Orygen to establish world's first clinical registry for early psychosis

Orygen to establish world's first clinical registry for early psychosis

23 June 2020

Wellcome Trust grant recipients. Photograph taken before the COVID-19 outbreak in Australia. 

The world’s first clinical registry for early psychosis is being established by Orygen with the support of a $2.7 million grant from UK-based research charity the Wellcome Trust.

The funding will also be used to create and set up a clinical trial and translation network.

Orygen’s Associate Professor Andrew Thompson will oversee the rollout of the projects via the Australian Early Psychosis Collaborative Consortium (AEPCC).

“The overall project – AEPCC, the clinical registry, and trial and translation network – will enable us to better understand the outcomes of young people with psychosis in Australia,” Associate Professor Thompson said.

The consortium plans to have seven foundation member sites: all six headspace Early Psychosis programs – which are located in Western Australia, South Australia, the Northern Territory, Queensland New South Wales and Victoria – and Orygen’s own early psychosis clinical service in Parkville, Victoria.

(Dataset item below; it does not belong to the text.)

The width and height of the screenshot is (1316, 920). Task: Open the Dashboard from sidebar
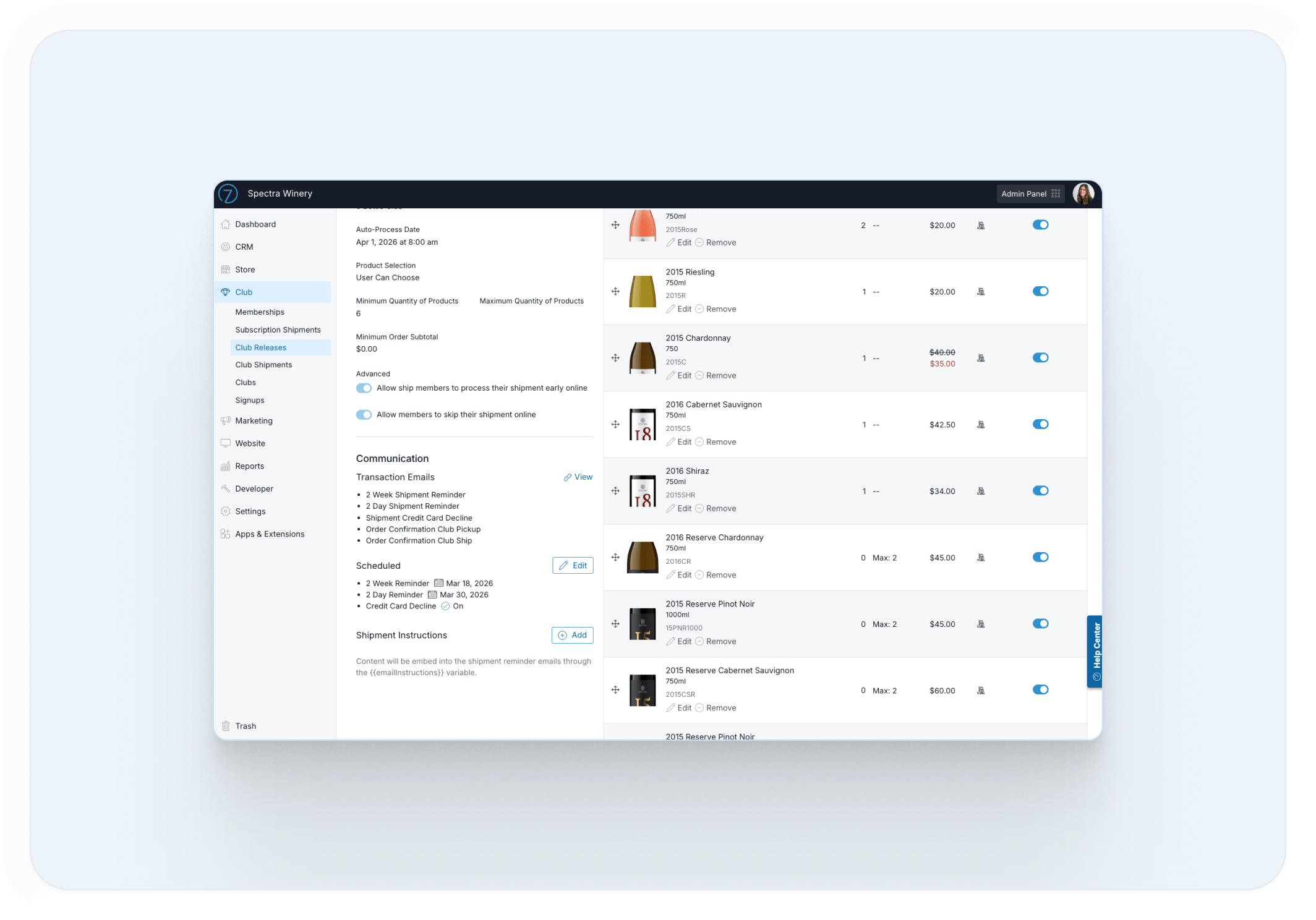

Associate Professor Thompson said he hoped to have 20 member sites within the consortium by the end of the three-year funding period.

The purpose of the clinical trials network is to prepare more sites to take part in early psychosis research.

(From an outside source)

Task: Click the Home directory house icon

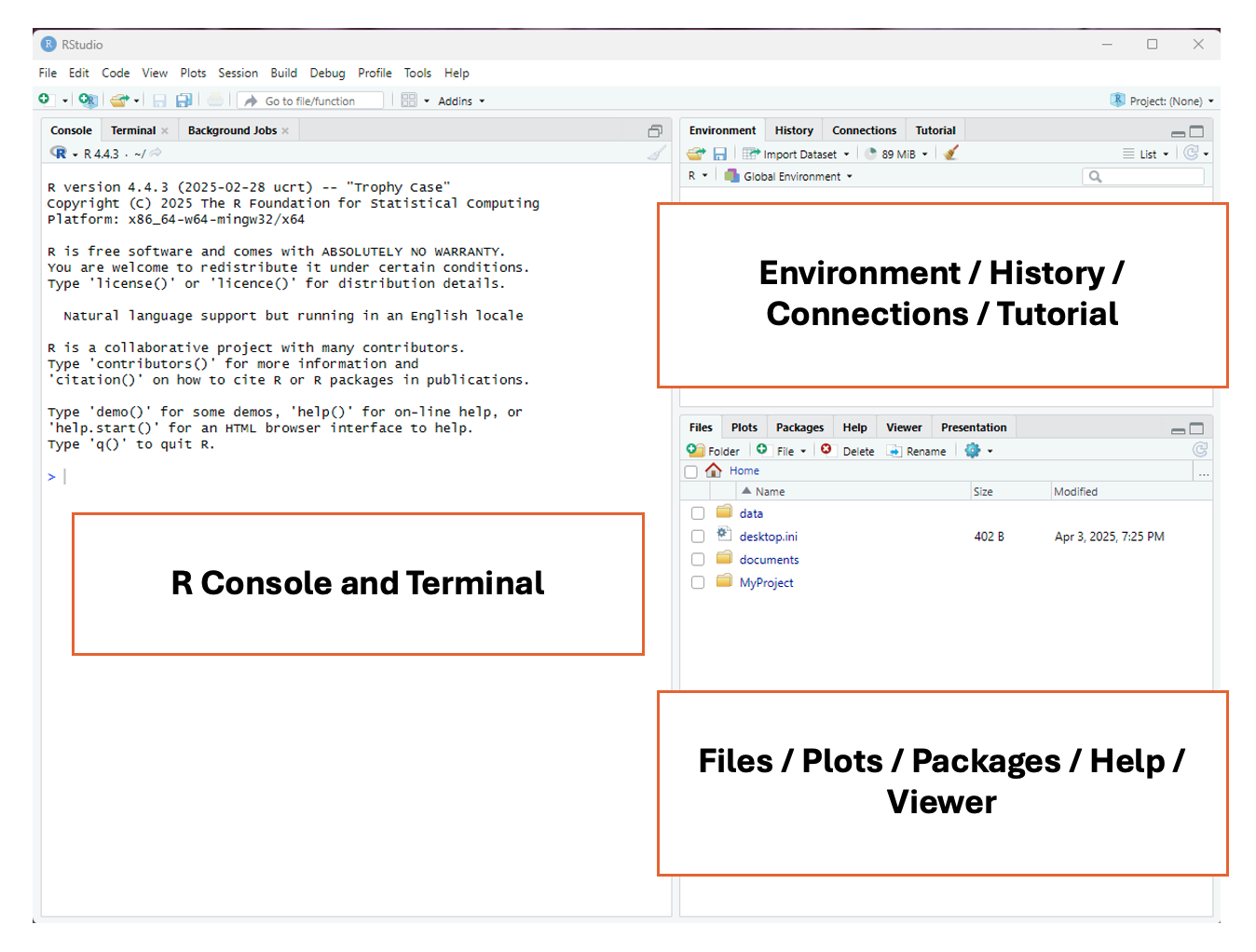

“The network will expand the pool of individuals who might be eligible for trials in early psychosis and allow large innovative research projects that – up to this point – have been very difficult to do in Australia,” Associate Professor Thompson said.

“The network is needed as many trials are done in single centres and consequently take a long time to recruit, or cannot answer specific questions because the number of people participating in the trials is too small.”

Associate Professor Thompson said the network would also have clear mechanisms to feed research findings back into the way sites deliver care to patients.

The clinical registry is eventually expected to house data on approximately 1000 cases of early psychosis per year.

“It will collect key data on the composition of the early psychosis sample and key outcomes,” Associate Professor Thompson said.

“This will allow us to monitor the performance of consortium member sites and investigate factors that may be important in achieving good outcomes, for example work, study and social outcomes and symptom outcomes.”